■ **Requirements**:
Extract the records that start at the line containing "Describe the element" and end at the line containing "center [20, 1138].", both of those lines included, and reproduce them word for word. Leave the pictures out of your answer.

■ **Task input**:
##########
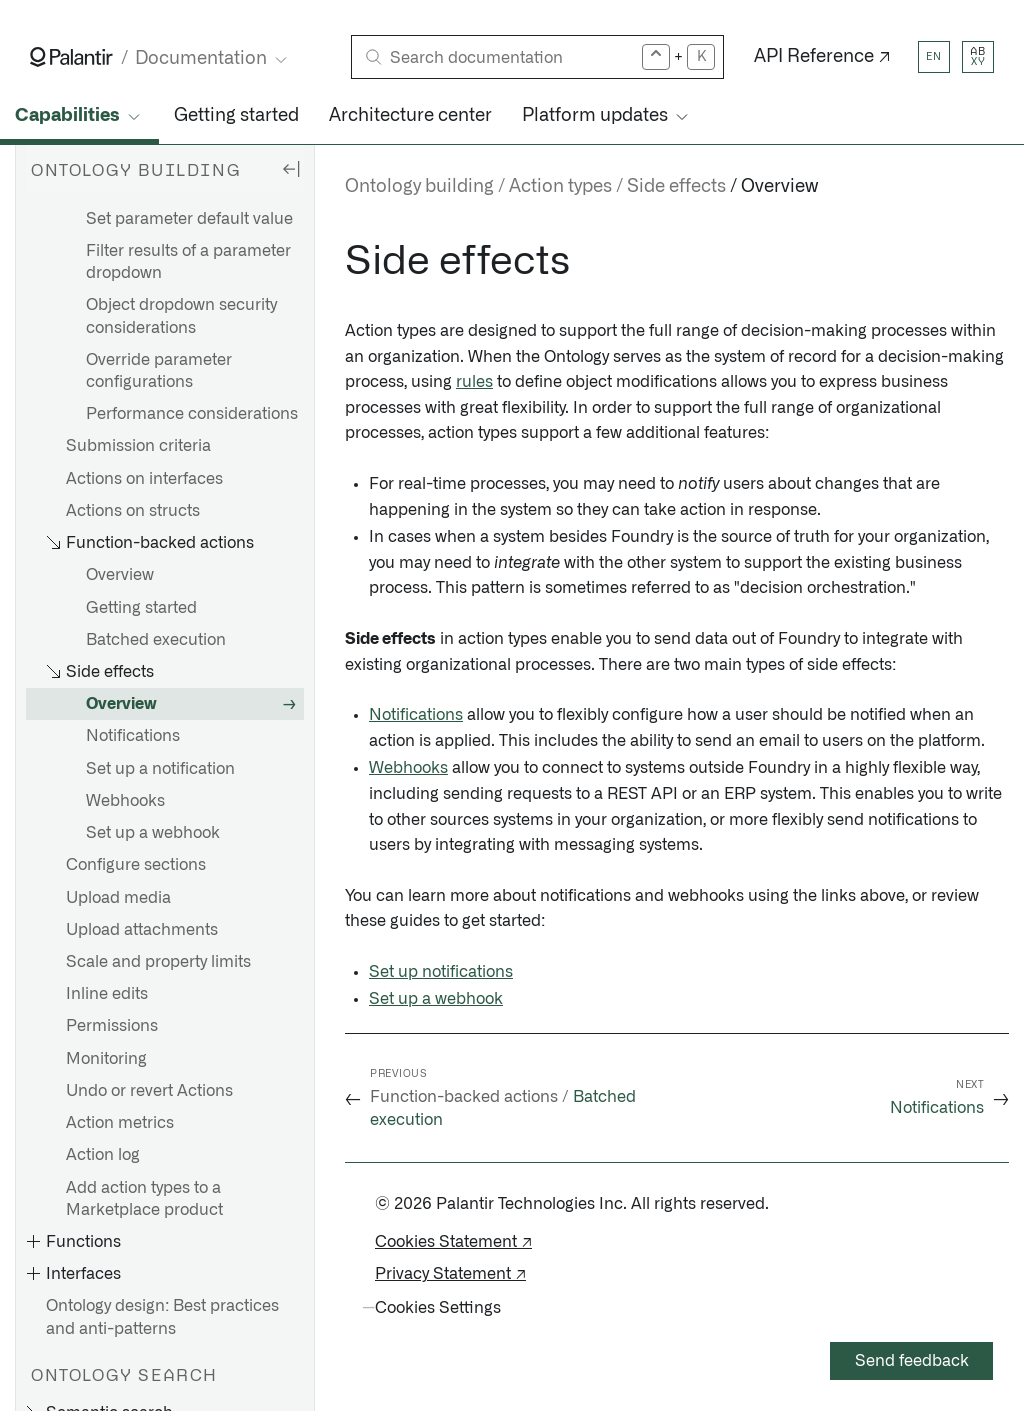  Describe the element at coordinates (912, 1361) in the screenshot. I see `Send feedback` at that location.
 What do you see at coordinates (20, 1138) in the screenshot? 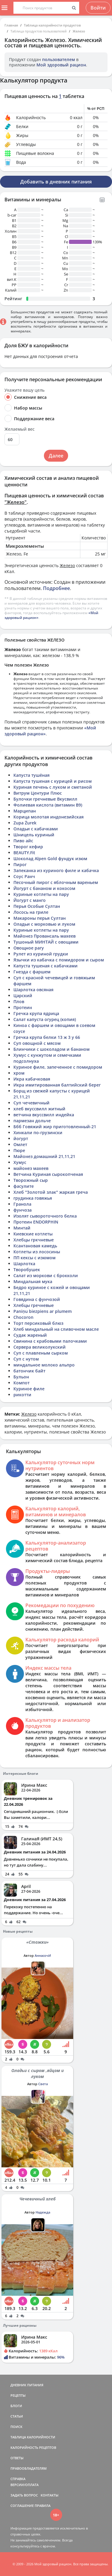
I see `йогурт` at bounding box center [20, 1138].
##########
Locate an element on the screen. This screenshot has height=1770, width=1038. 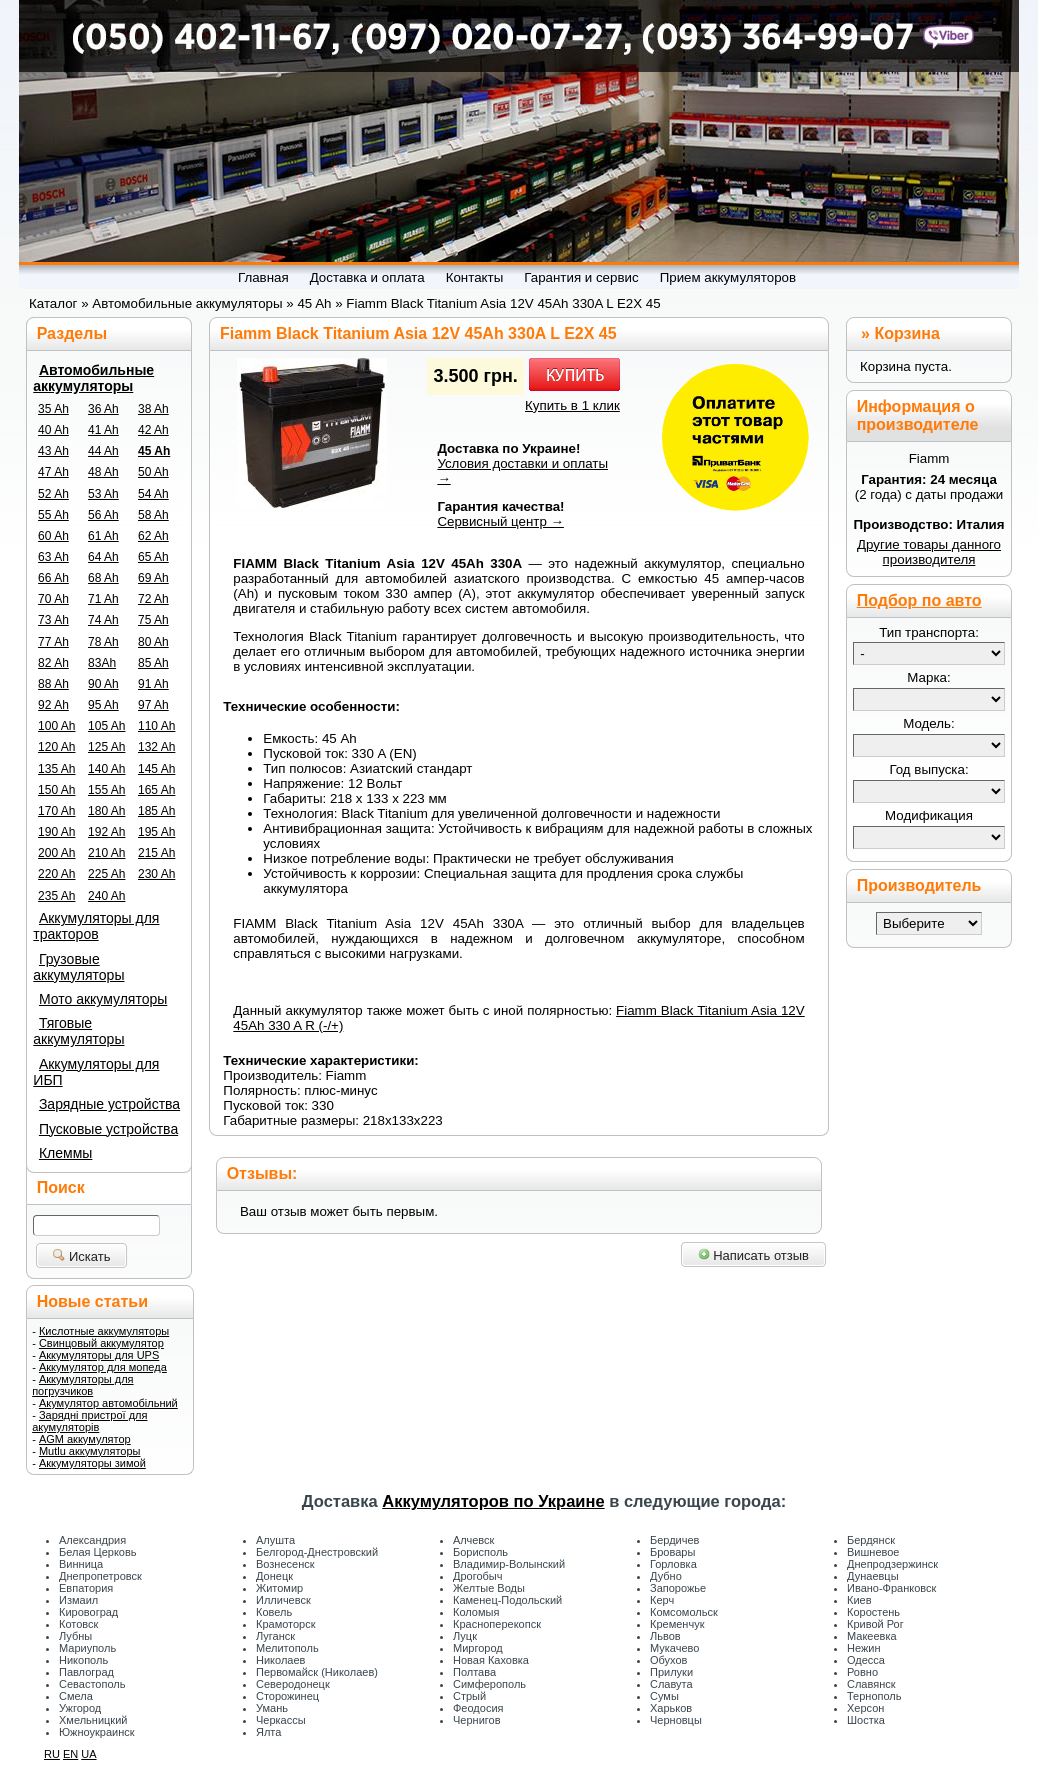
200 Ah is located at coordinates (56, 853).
##########
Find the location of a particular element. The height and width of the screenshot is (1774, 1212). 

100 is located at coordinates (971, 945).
##########
■ **Result for this exercise**:
  Describe the element at coordinates (912, 1361) in the screenshot. I see `Send feedback` at that location.
 What do you see at coordinates (20, 1138) in the screenshot? 
I see `йогурт` at bounding box center [20, 1138].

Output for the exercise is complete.